HC Deb 24 August 1886 vol 308 cc370-2
DR. TANNER (Cork Co., Mid)

asked the First Lord of the Admiralty, Whether it is a fact that, since the 29th of last month, 50 men have been discharged from the new dock works at Haulbowline; how many years the present works have been in progress; at what date the works were first sanctioned; when, or about what time, is there any reasonable expectation of the works being completed; whether the principal dock is proportionately adequate for the reception of any of the first, second, or even third class ships of war in the Royal Navy; for what particular class of vessels are the docks intended; whether stone cutters are obliged to be employed to re-cut stones which failed to fit after being landed at Haulbowline; and if so, who is to blame; whether the boats in use for the purpose of conveying the shore labourers to and from the works would be seaworthy in tempestuous weather; whether four shipwrights, who have been employed in keeping these boats in good repair, have received notice of discharge; whether the skilled labour of shipwrights is necessary for securing the safety of the men working beneath at the river entrance to the docks; whether they have been constantly employed in making and repairing the waggons in daily use; and, whether, bearing in mind the great depression, the times, and the cheapness of labour, the Admiralty will advocate the re-employment of the men discharged, and the pressing forward of the works to completion?


(who replied) said: Only four men have been discharged since July 29 from the dock works at Haulbowline. The present works have been 21 years in progress, having been sanctioned in 1865. They will be completed in 1888. The dock is adequate for the reception of the ships intended—namely, first-class ships of the Royal Navy, including the Inflexible. The stone in stock is cut to meet alterations in plan, not defects in stone delivered, and no blame attaches to anyone. The boats are maintained in good order for the service required.
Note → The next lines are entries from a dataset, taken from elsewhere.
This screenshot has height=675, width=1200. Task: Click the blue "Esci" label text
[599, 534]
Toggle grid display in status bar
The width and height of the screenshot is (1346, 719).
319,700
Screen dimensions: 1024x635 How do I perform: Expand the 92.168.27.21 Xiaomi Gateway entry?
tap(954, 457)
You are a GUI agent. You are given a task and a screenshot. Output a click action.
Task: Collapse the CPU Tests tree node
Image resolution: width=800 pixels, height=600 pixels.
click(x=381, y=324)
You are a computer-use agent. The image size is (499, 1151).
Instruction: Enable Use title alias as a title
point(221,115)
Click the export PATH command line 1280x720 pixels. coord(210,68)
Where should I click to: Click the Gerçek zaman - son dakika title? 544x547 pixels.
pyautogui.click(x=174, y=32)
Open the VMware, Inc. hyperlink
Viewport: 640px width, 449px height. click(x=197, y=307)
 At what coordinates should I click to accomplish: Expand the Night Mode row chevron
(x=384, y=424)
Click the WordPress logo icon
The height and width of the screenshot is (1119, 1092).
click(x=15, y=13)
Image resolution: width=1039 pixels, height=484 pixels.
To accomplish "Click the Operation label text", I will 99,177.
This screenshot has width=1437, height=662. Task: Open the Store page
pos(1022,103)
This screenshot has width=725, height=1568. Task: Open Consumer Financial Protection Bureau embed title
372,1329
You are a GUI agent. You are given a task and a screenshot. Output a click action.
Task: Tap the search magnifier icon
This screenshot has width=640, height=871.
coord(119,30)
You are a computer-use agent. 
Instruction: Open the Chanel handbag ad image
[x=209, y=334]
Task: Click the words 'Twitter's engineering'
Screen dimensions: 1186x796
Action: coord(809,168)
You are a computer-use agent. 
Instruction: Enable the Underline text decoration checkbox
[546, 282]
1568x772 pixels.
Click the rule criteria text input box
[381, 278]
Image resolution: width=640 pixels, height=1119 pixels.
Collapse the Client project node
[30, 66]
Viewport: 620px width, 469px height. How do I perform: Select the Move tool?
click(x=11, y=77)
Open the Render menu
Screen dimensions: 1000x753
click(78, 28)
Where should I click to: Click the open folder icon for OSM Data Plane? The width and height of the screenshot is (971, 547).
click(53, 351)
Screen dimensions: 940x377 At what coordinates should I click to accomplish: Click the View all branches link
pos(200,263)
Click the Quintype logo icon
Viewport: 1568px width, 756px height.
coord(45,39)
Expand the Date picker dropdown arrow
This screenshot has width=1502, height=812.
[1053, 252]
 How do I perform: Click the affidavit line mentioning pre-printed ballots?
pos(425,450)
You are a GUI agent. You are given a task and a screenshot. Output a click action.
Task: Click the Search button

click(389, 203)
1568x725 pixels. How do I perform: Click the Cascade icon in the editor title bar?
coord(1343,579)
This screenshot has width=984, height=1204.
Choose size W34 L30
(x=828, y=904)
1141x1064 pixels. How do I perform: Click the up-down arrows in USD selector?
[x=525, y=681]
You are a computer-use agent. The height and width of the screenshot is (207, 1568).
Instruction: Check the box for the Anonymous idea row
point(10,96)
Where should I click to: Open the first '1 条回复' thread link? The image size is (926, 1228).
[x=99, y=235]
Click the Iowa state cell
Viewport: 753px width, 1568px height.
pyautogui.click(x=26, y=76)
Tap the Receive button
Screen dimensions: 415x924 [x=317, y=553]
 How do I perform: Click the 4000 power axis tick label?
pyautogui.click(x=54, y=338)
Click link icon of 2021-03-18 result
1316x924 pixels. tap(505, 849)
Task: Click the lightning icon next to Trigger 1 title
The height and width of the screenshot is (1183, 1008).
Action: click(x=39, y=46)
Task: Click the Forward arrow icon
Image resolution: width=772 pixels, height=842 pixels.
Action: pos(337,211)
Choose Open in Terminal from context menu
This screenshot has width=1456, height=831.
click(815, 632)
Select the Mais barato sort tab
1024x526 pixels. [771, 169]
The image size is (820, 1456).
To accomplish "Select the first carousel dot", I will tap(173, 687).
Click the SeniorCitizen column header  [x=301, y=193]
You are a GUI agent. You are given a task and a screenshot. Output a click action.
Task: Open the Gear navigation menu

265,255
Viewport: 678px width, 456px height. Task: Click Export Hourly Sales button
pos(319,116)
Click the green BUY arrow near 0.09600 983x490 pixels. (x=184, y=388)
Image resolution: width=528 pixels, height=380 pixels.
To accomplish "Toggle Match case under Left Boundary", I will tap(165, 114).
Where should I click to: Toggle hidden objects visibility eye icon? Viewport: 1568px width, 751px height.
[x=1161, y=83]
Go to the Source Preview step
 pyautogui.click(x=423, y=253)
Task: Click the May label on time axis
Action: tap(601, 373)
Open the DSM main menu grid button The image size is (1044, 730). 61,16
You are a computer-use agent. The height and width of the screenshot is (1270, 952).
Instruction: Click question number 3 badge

Of four shipwrights under notice of discharge only one was employed on these boats. Shipwrights are not required for securing the safety of the men working at the river entrance. They have not been constantly employed in making or repairing waggons, but may have occasionally so worked. The works are being completed as fast as the annual grant will allow; but as they are drawing to a close there is no other course open but gradually to discharge the workmen when they are no longer required.


asked if the discharge of the shipwrights was not constantly arising, and that they were men whose services were required to preserve the lives of the men engaged in the works?


said, only one shipwright was required for the boats. If any complaint could be brought and substantiated he would take care that it was attended to.


gave Notice that he should raise the question again upon the Estimates.